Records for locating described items
= = = = =

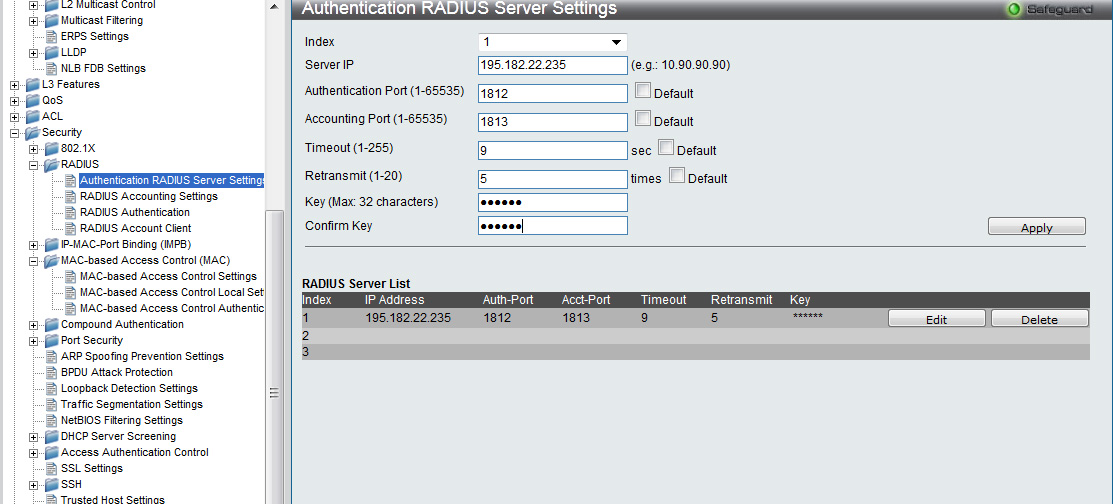Expand the 802.1X tree node
1113x504 pixels.
click(x=33, y=148)
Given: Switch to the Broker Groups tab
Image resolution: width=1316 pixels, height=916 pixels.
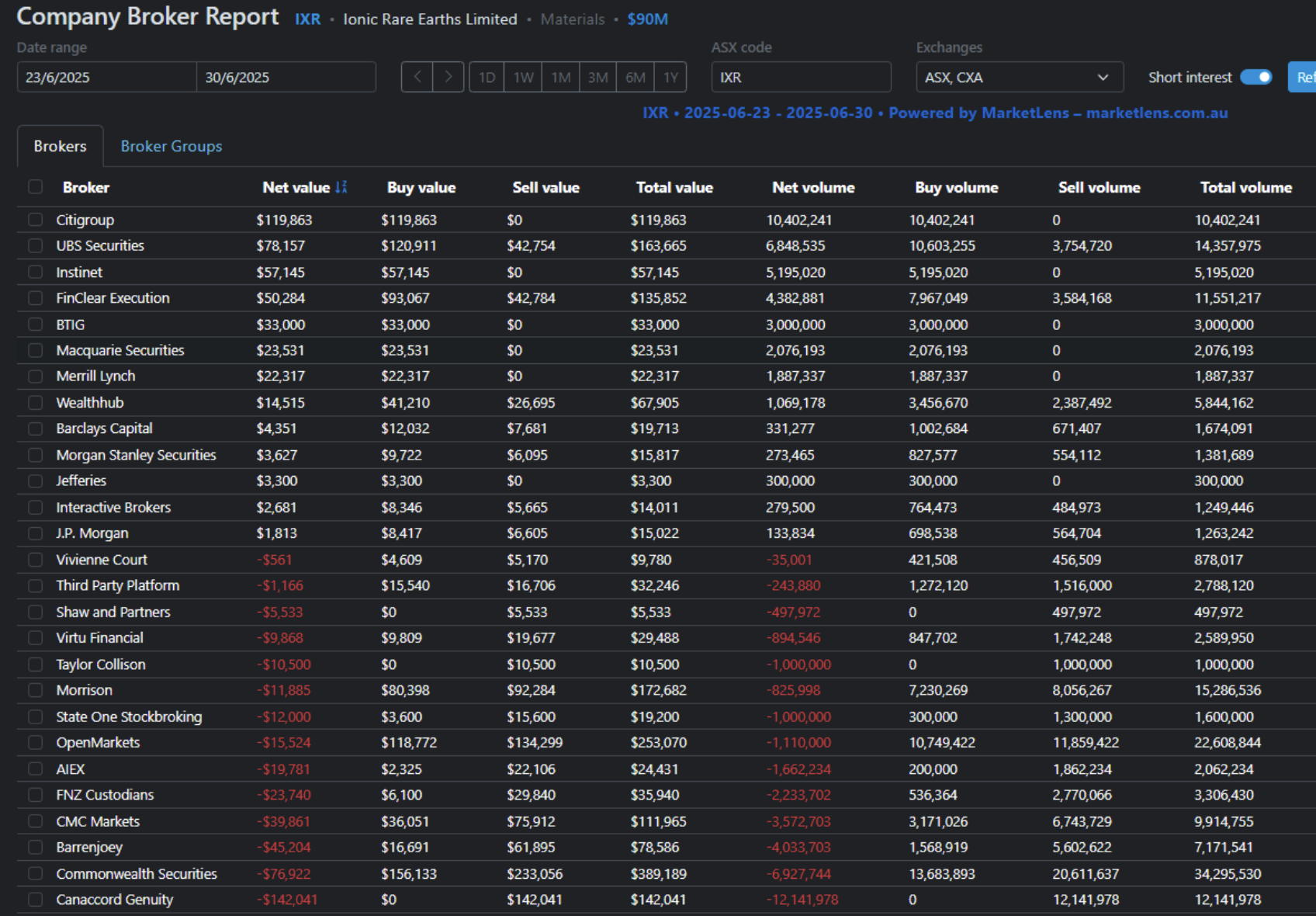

= = = = =

= Exercise description =
Edit the items above by replacing "Switch" with "Change" throughout, and leave everything else unchanged except that the pictures are omitted.

= Correct answer =
Expand the 802.1X tree node
1113x504 pixels.
click(x=33, y=148)
Given: Change to the Broker Groups tab
Image resolution: width=1316 pixels, height=916 pixels.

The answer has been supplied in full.